══ Data for review ══

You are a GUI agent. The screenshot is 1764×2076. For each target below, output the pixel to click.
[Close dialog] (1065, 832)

═══
══ Data for review ══

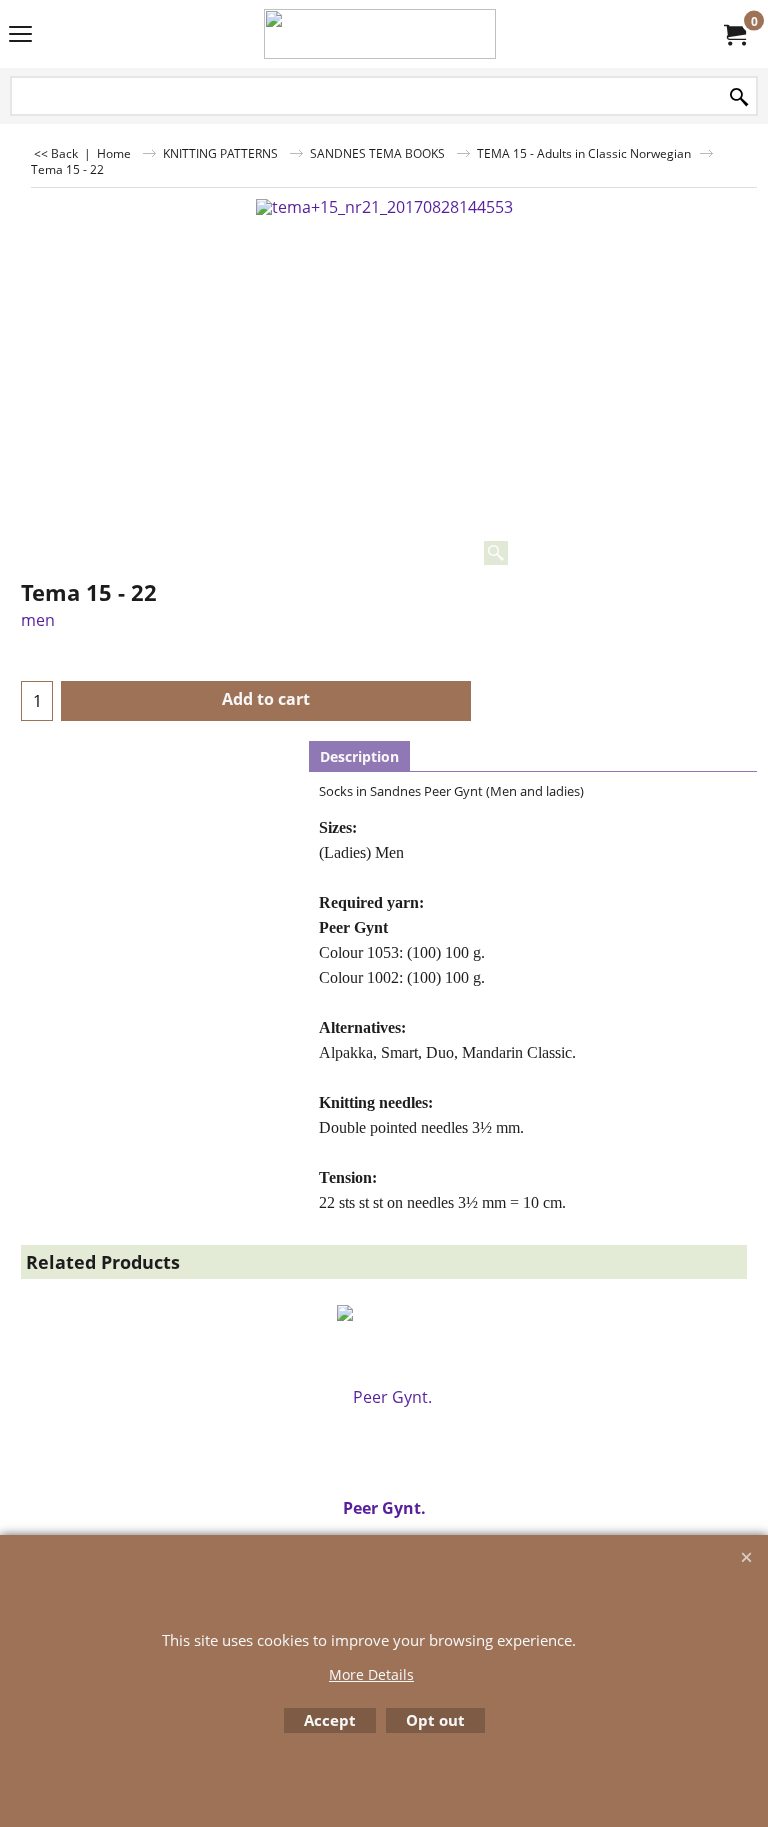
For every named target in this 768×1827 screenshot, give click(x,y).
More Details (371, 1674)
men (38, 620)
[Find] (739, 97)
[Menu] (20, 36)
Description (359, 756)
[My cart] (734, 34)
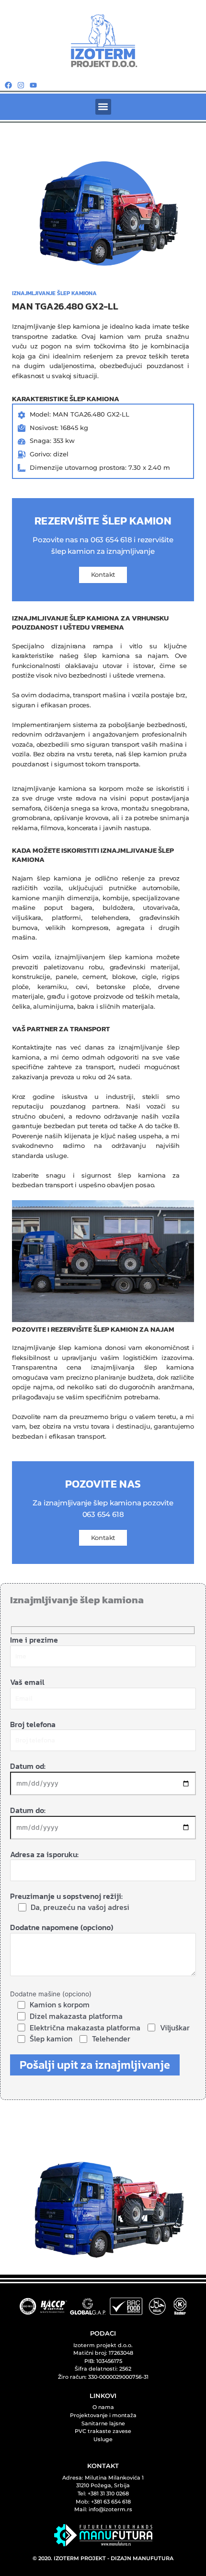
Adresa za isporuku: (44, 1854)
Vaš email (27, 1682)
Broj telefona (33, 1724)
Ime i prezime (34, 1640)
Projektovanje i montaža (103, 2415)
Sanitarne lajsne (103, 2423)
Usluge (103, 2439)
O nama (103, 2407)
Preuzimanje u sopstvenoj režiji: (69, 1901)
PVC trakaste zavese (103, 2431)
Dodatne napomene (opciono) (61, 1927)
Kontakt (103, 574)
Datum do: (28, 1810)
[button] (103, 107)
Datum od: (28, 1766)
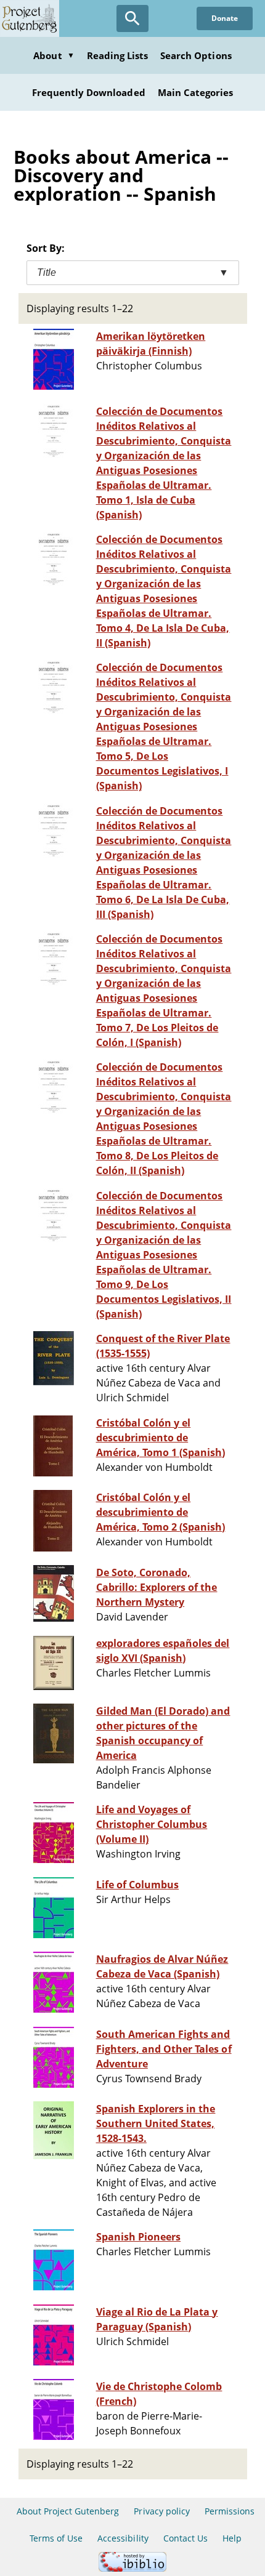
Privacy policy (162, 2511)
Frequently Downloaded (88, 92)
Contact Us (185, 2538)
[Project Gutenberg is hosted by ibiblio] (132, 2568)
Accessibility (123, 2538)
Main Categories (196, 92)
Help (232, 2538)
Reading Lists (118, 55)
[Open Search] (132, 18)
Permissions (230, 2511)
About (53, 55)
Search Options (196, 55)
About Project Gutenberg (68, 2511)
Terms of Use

═══
══ Data for review ══

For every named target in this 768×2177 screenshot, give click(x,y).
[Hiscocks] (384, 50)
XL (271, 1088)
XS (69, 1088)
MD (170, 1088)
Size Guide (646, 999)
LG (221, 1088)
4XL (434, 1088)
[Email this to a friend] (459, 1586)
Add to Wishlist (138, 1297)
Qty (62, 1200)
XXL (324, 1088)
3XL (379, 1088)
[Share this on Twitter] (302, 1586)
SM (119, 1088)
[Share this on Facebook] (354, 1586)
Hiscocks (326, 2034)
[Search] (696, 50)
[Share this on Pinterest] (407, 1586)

═══

> [What the task requires]
Everything above from the line with "[button] (103, 107)" through the line with "About (53, 55)" should be retyped exactly, and nothing else; omit pictures.

> [Output for this exercise]
[button] (103, 107)
Datum od: (28, 1766)
Privacy policy (162, 2511)
Frequently Downloaded (88, 92)
Contact Us (185, 2538)
[Project Gutenberg is hosted by ibiblio] (132, 2568)
Accessibility (123, 2538)
Main Categories (196, 92)
Help (232, 2538)
Reading Lists (118, 55)
[Open Search] (132, 18)
Permissions (230, 2511)
About (53, 55)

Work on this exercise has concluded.